Notice that the selected object has the custom property “Type” currently set to “PrimaryWeapon.” This is noticed by the exporter and exported with the model. So if I want to tweak the player ship’s weapon spawn points, I can go to the asset, move the spawn-point and re-export.
Similarly with levels:

If I could be bothered, I could make the spawn-point icon be that of a player ship as opposed to just a set of arrows, but I haven’t yet. For lights it just looks through lights in the scene and exports those with their parameters already set. So it looks pretty similar in-game to in-editor.
So this is the part I am currently developing in my game: finishing off this workflow pipeline. The exporter doesn’t support multiple UV-map materials (so everything has to be baked to a single texture). The format for transferring non-model-data isn’t quite complete, and the exporter has some stability issues. I guess it will be another month or
two before I get it done to my satisfaction. (I’ll push it to github when I’m done)
But when it’s done it’ll be literally “file->export->playcanvas (.json)” to get a model or level into the game. The edit-test cycle as a result can be very fast for the artist developing the level/asset, and that is one of the critical parts about a good workflow. (another critical part is maintainability).
Now, simplesix is simple. You have levels, and only and handful of assets like the ship, lasers, missiles and explosions. The total number of model assets is only 8. What happens if we go higher? Say we have assets we use to build up levels. (currently simple six assumes a single model-file per level)
Well, we need to expand our workflow. So let’s use blender’s linking toolset and link assets into our level. Then expand the exporter to export “there is this object (url) at this position (vector) and orientation (quartenion).” Awesome. Adding a new asset? Model it, export it, link it into a level, export the level and hit play. Done. Maybe 2 minutes to get it in-game. Want to change the asset? re-export it, done. Want to change it’s location in the level? re-export the level.

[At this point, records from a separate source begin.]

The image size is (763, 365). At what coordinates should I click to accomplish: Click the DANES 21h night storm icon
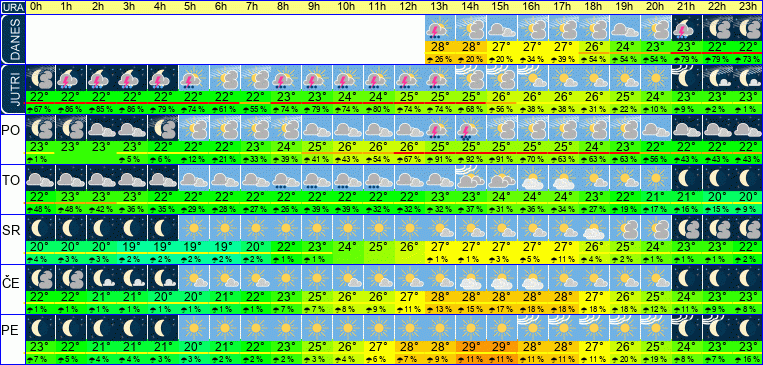coord(686,28)

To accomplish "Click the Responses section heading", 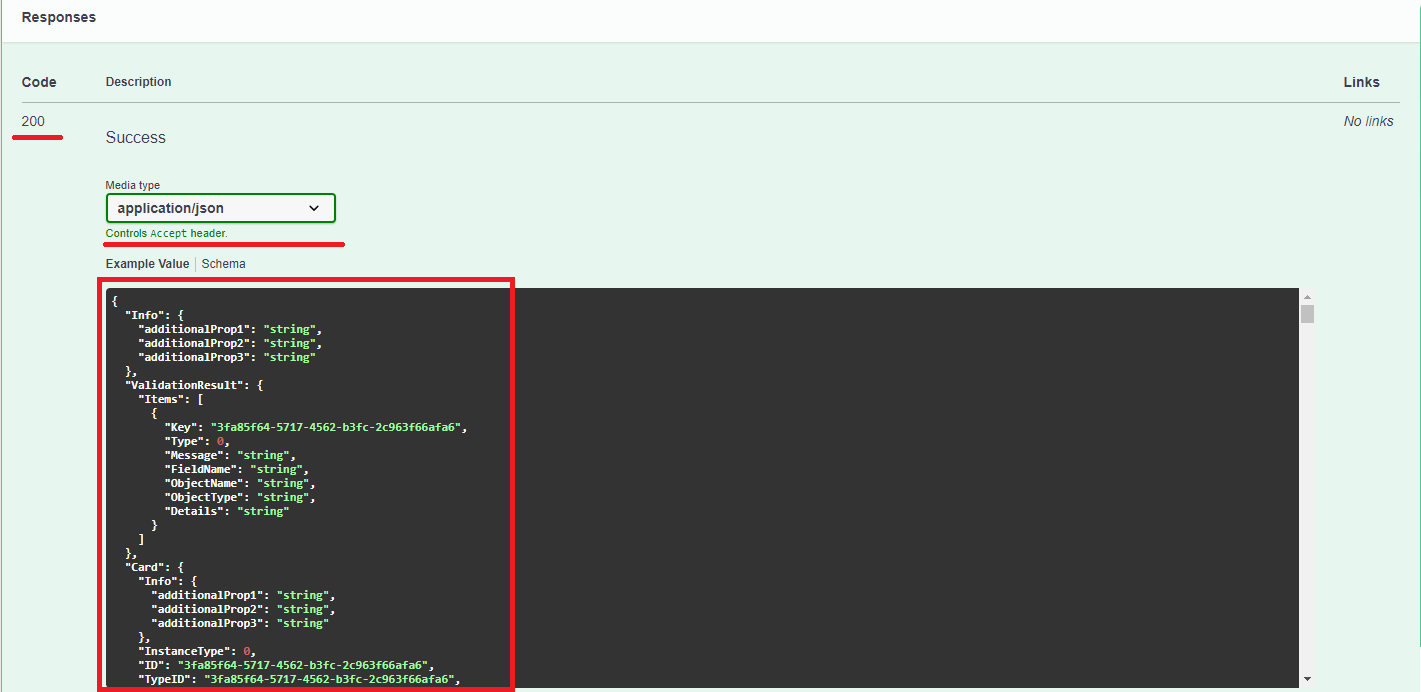I will (59, 17).
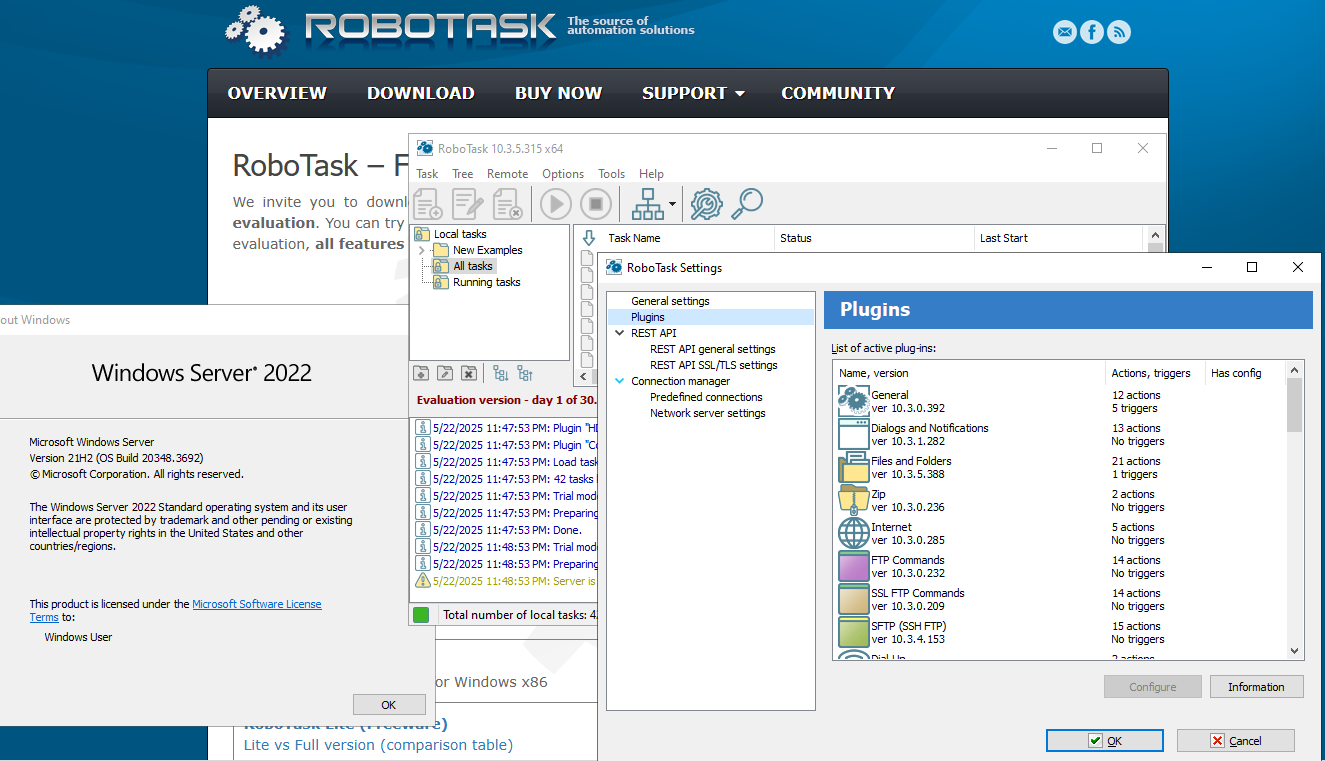
Task: Select the Plugins item in settings sidebar
Action: click(x=647, y=316)
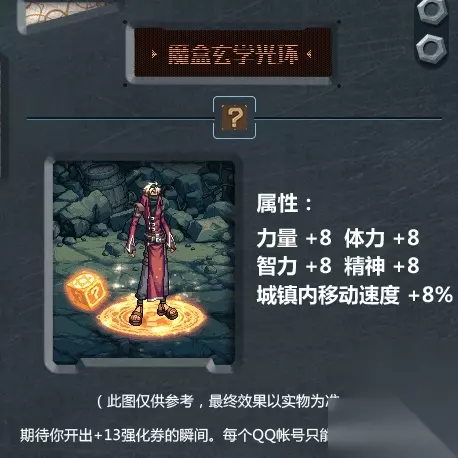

It’s all about planning how you store and load levels. If you do good design work at the start of your game, it will keep things simple as you progress.
Notice how this workflow depends on something:
- Having a system that can export meshes (and materials)
- Having a system that can export levels to (probably) your own custom format
- Having a load system that can load your levels
Also notice that it doesn’t depend on the game engine having a nice user interface. Heck, you just ignore it entirely.
Using the playcanvas website to do your asset conversion is a pain. It takes too long to export to dae, upload, re-assign materials, download, extract. That takes like 15 minutes. That’s way to long to tweak things effectively. So you have to have an off-line asset converter that acts fast. The playcanvas loading system? Can’t load in lights let alone references to custom objects. Great, write your own. You’ll never find a pre-built game engine that does everything you want and this is one of the key issues for indie developers. They think the game framework/workflow is the same as the content. They never design/develop the workflow and as a result, trying to tune things like spawn-points, trying to manage assets, and trying to complete the game becomes hard.
So: spend some time thinking about the workflow.
But hey, I’m another weird developer with strong opinions about how programs should be. I am very against modern user experience trends. I think they make things a lot more complex than they need to be. There is nothing simpler than point-click-type, and that is what the way I work offers.
And that is the end of probably the longest post I’ve ever made. I hope it was useful, or if not, at least interesting.